What you are asked to do - Rewrite the data from its beginning through the line containing "Action: pos(151,182)", inclusive, replacing "Image resolution" with "Screenshot resolution" and leaving everything else unchanged.

Extracted information -
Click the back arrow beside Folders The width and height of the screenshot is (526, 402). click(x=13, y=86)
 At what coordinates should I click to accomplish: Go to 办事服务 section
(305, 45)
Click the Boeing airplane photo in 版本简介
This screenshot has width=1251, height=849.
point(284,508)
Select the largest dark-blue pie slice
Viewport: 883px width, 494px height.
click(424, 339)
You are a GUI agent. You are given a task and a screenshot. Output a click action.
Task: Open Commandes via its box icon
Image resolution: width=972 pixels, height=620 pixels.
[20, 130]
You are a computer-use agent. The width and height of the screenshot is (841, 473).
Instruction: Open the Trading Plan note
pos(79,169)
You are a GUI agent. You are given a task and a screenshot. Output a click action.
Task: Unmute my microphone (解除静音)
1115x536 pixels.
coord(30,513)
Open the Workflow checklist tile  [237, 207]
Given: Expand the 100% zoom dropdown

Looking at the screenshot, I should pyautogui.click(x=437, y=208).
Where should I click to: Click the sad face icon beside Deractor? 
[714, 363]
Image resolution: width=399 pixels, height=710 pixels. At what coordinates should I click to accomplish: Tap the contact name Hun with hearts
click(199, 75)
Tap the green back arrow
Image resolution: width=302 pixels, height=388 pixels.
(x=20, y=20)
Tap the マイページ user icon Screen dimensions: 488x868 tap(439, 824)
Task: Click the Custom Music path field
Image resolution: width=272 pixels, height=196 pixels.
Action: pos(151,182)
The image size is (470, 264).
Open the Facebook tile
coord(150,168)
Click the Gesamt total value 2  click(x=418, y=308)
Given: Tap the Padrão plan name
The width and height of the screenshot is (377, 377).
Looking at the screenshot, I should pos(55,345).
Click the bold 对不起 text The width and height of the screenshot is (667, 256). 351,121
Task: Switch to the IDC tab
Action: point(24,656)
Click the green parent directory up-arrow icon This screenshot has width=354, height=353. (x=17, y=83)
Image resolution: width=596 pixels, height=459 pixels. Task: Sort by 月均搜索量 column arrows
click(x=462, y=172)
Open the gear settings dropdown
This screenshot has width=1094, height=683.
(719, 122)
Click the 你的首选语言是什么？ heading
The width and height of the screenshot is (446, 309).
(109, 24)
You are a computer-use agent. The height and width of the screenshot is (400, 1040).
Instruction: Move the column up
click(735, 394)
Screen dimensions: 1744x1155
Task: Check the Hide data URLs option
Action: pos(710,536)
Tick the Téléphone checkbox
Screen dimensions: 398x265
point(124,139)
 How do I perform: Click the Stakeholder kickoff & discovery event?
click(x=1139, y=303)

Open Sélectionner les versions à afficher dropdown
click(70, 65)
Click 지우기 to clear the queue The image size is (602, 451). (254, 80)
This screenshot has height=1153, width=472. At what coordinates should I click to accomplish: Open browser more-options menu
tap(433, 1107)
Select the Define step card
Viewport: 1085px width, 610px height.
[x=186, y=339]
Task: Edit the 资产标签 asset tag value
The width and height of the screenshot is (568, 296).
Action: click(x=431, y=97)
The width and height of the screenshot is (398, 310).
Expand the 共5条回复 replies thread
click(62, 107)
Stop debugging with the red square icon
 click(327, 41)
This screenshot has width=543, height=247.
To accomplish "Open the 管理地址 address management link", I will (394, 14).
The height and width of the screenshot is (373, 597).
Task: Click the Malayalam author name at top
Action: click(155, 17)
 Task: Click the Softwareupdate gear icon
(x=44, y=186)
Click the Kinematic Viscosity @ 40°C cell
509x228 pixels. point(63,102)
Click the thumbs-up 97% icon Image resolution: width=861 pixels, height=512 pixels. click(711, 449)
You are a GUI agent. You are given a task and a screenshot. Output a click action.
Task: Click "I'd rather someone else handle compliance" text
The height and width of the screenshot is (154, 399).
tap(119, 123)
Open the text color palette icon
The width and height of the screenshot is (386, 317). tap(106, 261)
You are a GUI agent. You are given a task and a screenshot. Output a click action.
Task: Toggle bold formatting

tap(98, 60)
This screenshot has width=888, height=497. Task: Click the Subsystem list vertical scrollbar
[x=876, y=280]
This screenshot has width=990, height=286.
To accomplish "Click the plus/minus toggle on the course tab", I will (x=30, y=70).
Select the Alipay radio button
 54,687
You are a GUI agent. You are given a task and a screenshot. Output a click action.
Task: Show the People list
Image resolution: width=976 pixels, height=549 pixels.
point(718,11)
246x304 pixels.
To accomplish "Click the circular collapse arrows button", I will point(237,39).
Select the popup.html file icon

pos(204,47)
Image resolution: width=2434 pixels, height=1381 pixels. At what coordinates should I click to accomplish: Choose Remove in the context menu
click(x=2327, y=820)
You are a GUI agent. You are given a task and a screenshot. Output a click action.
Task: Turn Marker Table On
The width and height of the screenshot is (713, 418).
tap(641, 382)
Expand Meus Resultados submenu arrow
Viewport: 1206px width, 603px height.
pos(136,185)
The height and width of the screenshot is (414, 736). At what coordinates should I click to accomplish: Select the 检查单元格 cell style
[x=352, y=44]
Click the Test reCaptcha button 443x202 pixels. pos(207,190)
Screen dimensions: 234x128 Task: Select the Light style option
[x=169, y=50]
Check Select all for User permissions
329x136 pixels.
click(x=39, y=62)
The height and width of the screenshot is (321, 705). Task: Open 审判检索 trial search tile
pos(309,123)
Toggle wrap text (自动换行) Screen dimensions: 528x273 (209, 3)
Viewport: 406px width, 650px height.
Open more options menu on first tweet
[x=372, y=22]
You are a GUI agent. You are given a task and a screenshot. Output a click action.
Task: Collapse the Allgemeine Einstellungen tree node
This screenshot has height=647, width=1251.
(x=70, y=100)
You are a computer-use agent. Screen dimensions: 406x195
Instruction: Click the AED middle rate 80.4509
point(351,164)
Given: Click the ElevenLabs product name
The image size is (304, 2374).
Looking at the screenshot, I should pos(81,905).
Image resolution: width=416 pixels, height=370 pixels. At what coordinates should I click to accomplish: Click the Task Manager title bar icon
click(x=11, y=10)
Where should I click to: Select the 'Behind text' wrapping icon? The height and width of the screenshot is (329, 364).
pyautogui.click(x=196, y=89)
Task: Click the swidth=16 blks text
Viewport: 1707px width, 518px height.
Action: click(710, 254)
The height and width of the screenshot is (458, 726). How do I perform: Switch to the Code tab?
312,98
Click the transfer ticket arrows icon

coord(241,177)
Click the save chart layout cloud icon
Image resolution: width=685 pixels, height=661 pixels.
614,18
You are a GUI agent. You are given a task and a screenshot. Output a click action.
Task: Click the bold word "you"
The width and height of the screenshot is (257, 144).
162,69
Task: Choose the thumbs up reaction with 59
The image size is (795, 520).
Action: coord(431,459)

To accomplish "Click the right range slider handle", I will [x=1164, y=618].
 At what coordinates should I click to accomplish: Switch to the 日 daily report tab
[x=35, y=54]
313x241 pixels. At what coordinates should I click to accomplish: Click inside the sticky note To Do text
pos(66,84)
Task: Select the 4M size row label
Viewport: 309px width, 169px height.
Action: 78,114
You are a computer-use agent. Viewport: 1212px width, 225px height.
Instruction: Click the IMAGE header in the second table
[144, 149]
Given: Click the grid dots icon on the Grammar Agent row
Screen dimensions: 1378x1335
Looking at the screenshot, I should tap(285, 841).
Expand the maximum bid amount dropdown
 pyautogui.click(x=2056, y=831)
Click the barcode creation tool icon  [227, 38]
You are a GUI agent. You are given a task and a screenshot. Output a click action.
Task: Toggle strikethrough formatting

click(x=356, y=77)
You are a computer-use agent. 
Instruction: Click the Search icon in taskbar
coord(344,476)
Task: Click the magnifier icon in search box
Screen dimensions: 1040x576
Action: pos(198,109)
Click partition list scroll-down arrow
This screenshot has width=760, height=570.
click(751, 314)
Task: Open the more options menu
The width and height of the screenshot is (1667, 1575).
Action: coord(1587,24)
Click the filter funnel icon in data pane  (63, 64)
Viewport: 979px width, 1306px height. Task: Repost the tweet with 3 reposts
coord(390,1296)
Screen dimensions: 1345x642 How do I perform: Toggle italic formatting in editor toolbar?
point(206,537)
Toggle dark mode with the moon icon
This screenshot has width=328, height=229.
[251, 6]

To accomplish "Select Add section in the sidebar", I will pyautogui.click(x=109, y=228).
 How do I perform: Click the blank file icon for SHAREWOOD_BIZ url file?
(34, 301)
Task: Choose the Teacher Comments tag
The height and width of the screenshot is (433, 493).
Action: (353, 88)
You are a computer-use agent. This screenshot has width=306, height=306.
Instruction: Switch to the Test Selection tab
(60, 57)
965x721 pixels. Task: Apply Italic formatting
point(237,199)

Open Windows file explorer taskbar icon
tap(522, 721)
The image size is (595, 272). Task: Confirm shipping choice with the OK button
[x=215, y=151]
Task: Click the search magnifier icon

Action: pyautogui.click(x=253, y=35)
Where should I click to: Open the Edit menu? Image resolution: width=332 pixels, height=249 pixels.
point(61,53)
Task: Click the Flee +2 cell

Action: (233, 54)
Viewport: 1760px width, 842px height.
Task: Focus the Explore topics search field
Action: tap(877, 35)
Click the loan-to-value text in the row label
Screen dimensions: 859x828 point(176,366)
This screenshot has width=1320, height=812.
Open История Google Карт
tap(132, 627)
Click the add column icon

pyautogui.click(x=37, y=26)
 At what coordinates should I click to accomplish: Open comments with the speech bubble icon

Complete response -
Click the back arrow beside Folders The width and height of the screenshot is (526, 402). click(x=13, y=86)
 At what coordinates should I click to accomplish: Go to 办事服务 section
(305, 45)
Click the Boeing airplane photo in 版本简介
This screenshot has width=1251, height=849.
point(284,508)
Select the largest dark-blue pie slice
Viewport: 883px width, 494px height.
click(424, 339)
You are a GUI agent. You are given a task and a screenshot. Output a click action.
Task: Open Commandes via its box icon
Screenshot resolution: width=972 pixels, height=620 pixels.
[20, 130]
You are a computer-use agent. The width and height of the screenshot is (841, 473).
Instruction: Open the Trading Plan note
pos(79,169)
You are a GUI agent. You are given a task and a screenshot. Output a click action.
Task: Unmute my microphone (解除静音)
1115x536 pixels.
coord(30,513)
Open the Workflow checklist tile  [237, 207]
Given: Expand the 100% zoom dropdown

Looking at the screenshot, I should pyautogui.click(x=437, y=208).
Where should I click to: Click the sad face icon beside Deractor? 
[714, 363]
Screenshot resolution: width=399 pixels, height=710 pixels. At what coordinates should I click to accomplish: Tap the contact name Hun with hearts
click(199, 75)
Tap the green back arrow
Screenshot resolution: width=302 pixels, height=388 pixels.
(x=20, y=20)
Tap the マイページ user icon Screen dimensions: 488x868 tap(439, 824)
Task: Click the Custom Music path field
Screenshot resolution: width=272 pixels, height=196 pixels.
Action: pos(151,182)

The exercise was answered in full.